§ Your assignment: Please copy, exactly as they appear below, the lines from the one containing "[MasterCard] (693, 1280)" through the one containing "Conditions générales (242, 988)".

Screenshot grounding data:
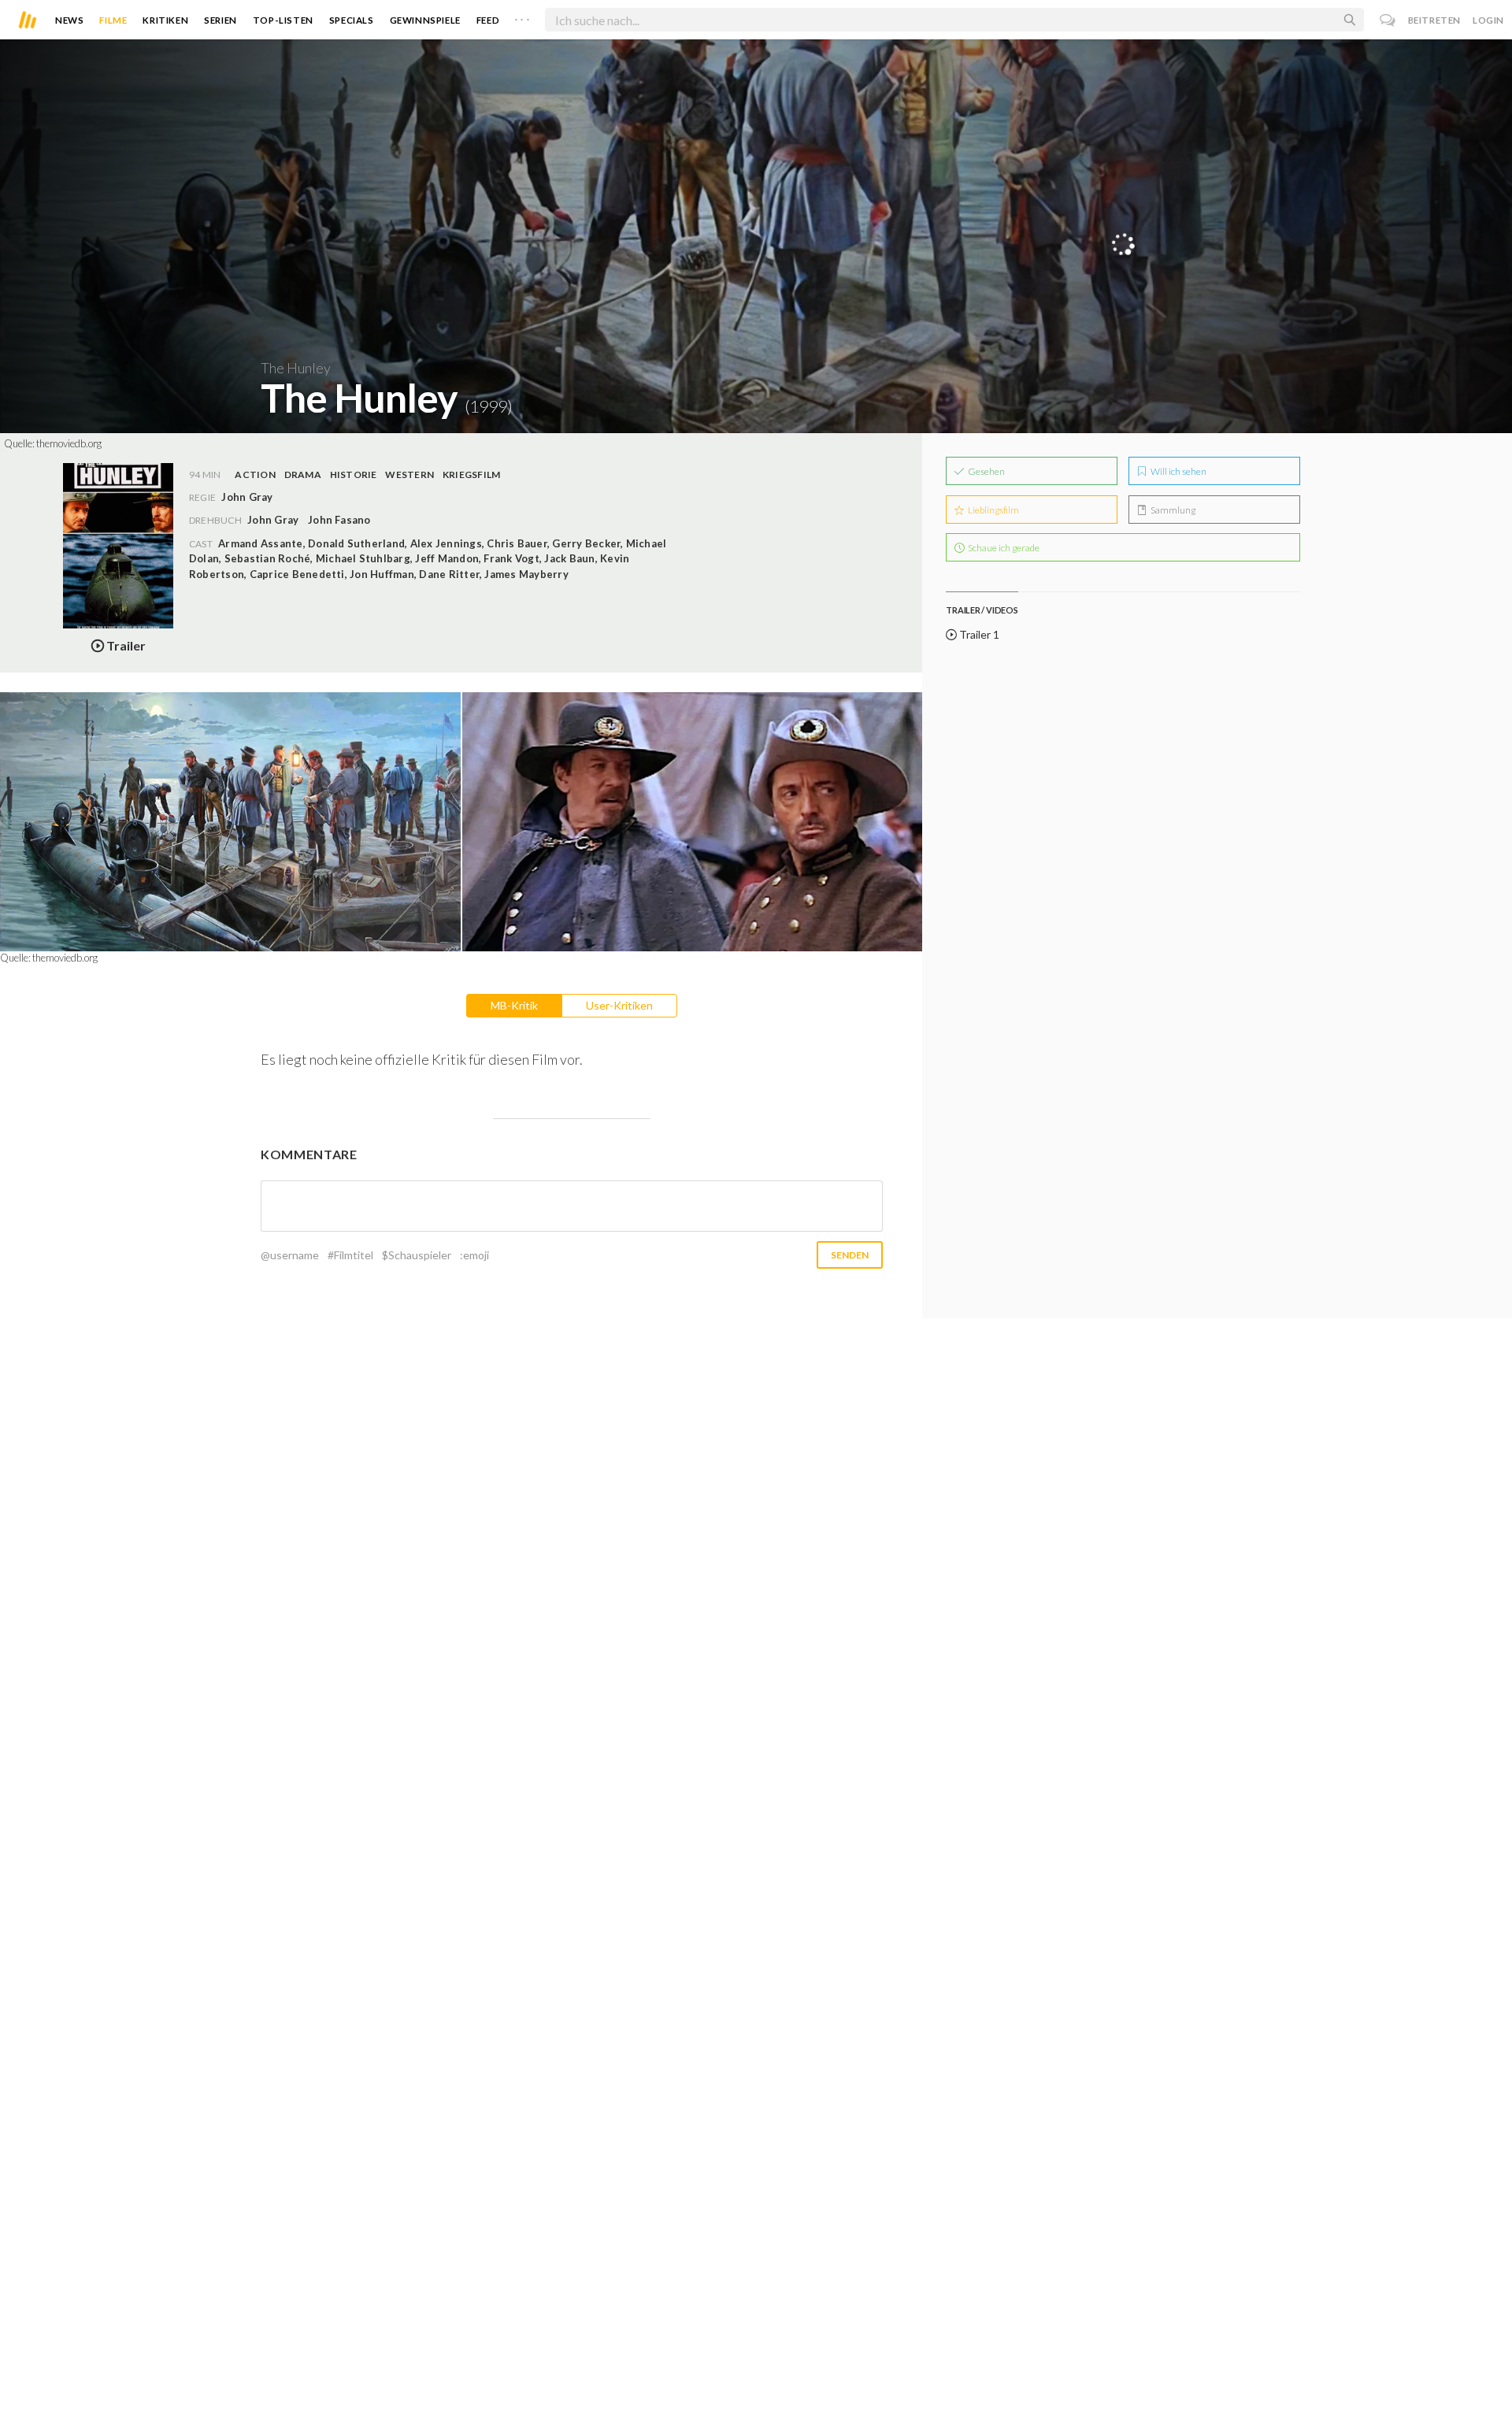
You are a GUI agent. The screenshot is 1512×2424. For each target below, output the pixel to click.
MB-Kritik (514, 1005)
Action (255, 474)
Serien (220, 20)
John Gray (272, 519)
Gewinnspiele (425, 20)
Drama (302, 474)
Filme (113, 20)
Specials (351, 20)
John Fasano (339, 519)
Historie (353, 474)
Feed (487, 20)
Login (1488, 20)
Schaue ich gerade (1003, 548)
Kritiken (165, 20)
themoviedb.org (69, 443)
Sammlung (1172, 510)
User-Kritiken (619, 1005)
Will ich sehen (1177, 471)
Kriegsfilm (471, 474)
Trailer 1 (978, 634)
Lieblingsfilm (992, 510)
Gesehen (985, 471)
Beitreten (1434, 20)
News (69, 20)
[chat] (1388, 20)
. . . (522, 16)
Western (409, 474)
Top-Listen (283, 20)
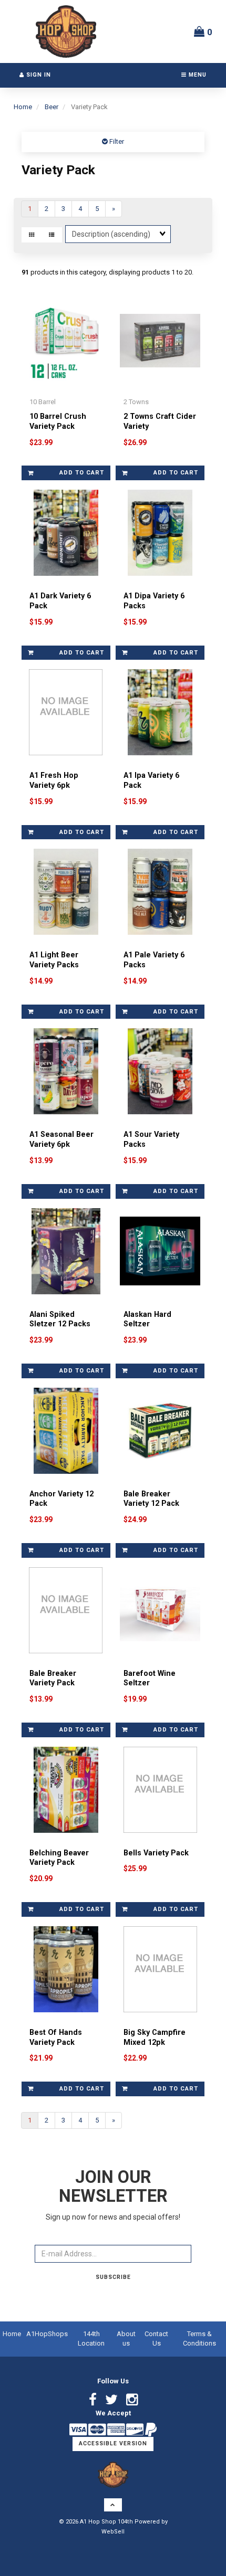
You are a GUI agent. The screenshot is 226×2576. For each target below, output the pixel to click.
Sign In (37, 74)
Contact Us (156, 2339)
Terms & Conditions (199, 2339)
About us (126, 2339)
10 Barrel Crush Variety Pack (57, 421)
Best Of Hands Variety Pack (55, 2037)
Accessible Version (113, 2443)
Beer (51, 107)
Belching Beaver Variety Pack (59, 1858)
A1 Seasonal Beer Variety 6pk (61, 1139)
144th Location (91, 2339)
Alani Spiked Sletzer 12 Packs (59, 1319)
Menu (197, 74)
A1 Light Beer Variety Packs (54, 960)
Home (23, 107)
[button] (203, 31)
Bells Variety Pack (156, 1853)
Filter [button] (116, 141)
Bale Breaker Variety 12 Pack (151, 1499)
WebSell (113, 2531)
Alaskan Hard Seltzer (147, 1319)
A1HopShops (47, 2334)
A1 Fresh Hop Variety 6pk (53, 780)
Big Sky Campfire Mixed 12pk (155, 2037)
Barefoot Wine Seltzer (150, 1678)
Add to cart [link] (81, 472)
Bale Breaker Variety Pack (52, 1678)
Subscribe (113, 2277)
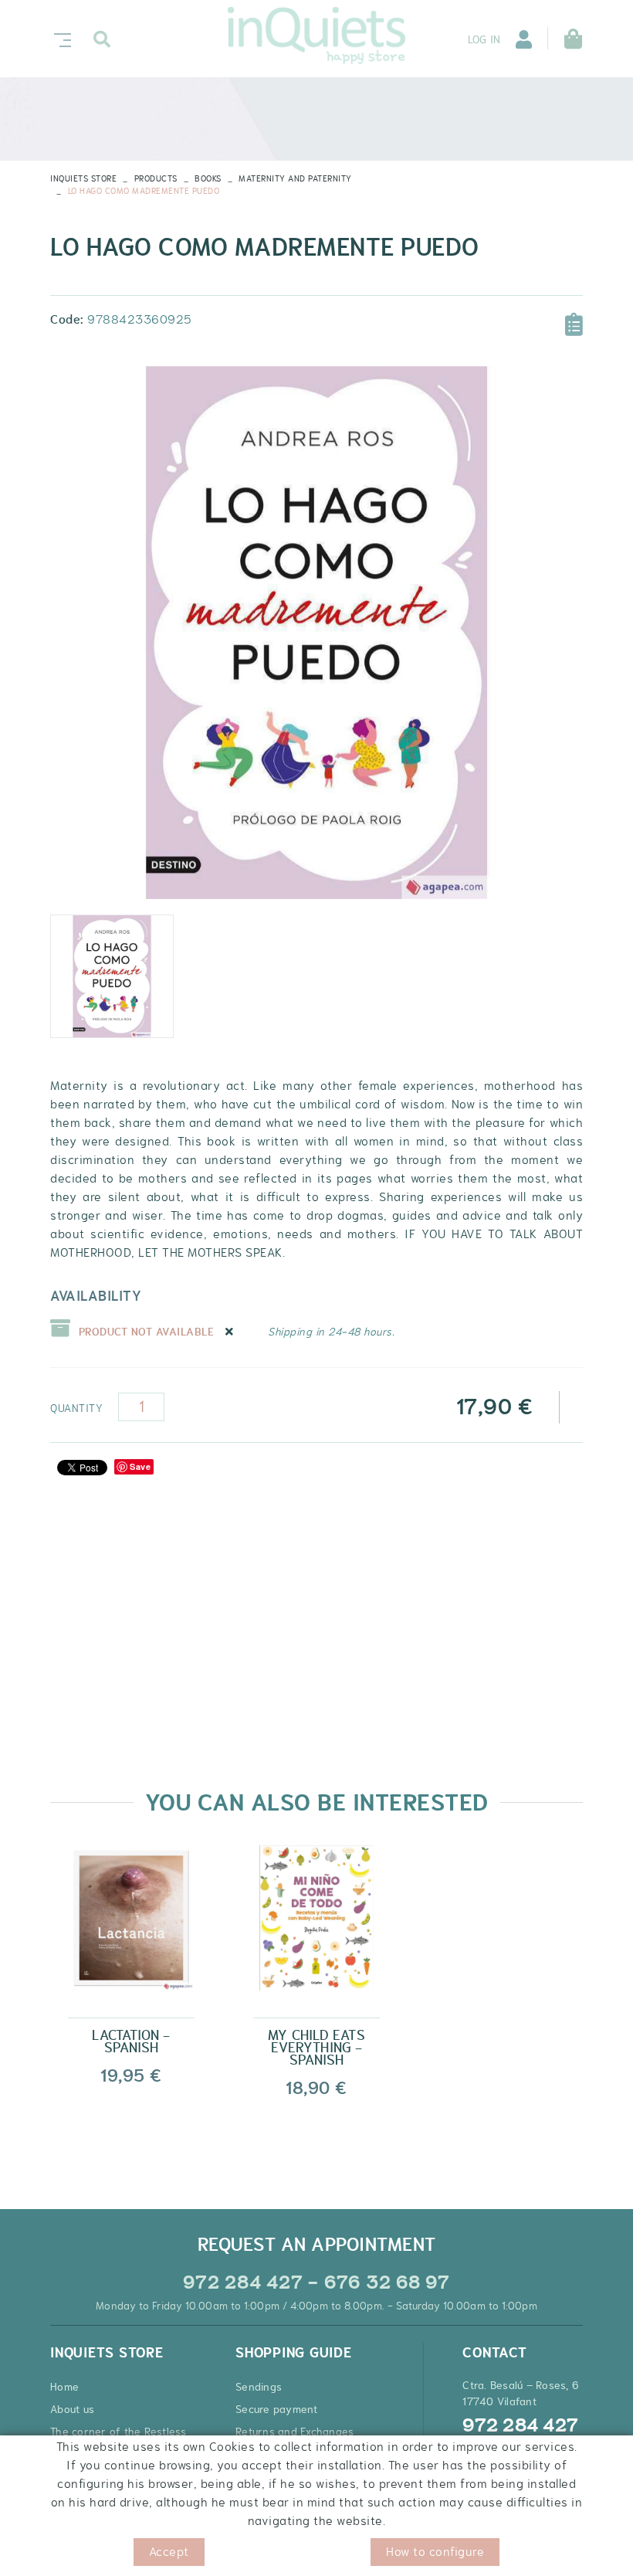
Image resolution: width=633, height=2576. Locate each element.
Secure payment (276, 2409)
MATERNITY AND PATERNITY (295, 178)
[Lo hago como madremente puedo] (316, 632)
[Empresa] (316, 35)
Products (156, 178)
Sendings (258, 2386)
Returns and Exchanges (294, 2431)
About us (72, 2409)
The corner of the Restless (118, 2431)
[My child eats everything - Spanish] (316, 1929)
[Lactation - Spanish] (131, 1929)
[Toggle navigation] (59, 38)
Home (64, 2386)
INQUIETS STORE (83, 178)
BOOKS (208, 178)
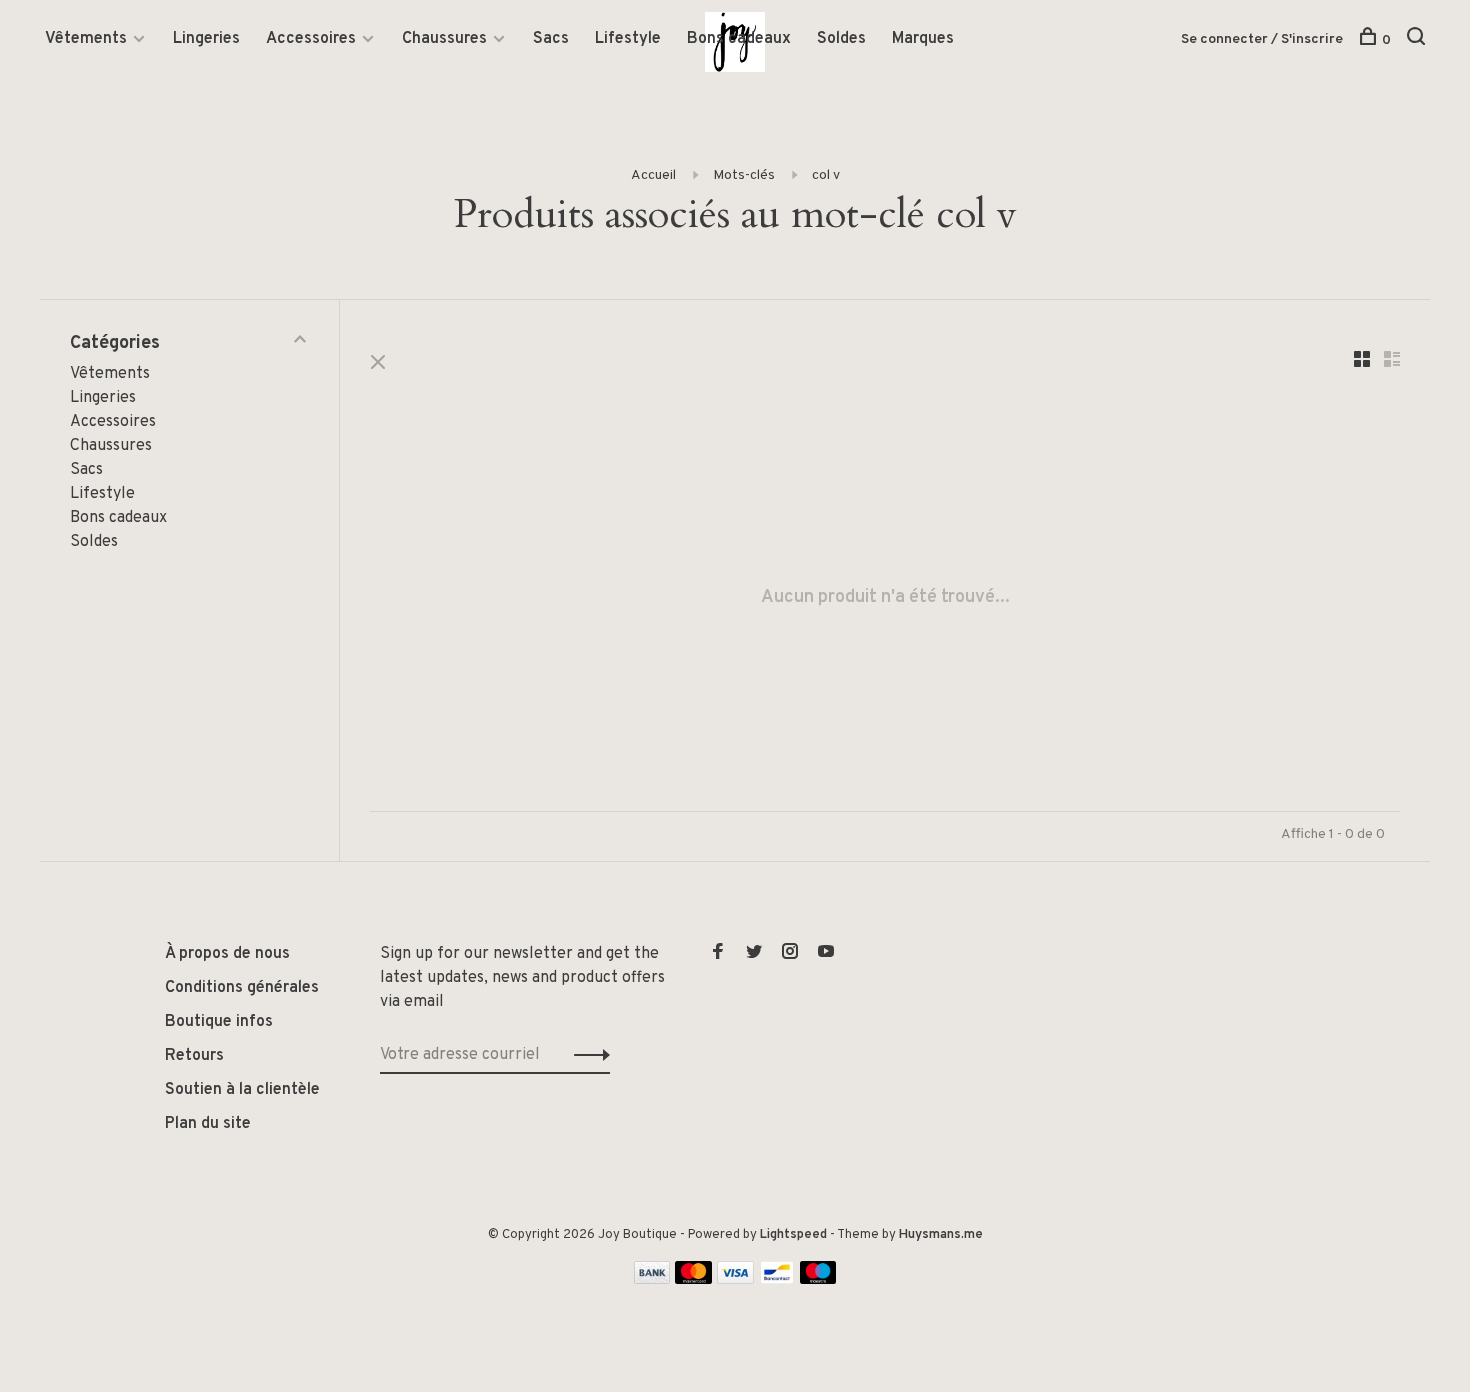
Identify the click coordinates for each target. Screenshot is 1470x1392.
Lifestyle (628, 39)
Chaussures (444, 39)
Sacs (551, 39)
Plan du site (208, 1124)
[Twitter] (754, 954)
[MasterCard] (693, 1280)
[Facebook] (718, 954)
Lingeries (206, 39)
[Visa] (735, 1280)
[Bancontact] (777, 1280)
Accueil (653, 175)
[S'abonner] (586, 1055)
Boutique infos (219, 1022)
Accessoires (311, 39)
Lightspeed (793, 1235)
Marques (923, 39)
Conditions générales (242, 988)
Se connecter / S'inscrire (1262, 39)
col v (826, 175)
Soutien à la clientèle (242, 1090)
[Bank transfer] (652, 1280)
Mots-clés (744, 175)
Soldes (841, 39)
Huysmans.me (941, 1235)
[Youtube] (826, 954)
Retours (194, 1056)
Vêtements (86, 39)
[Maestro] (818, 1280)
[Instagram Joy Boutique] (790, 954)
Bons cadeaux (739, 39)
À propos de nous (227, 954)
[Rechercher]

§ Response area:
[MasterCard] (693, 1280)
[Facebook] (718, 954)
Lingeries (206, 39)
[Visa] (735, 1280)
[Bancontact] (777, 1280)
Accueil (653, 175)
[S'abonner] (586, 1055)
Boutique infos (219, 1022)
Accessoires (311, 39)
Lightspeed (793, 1235)
Marques (923, 39)
Conditions générales (242, 988)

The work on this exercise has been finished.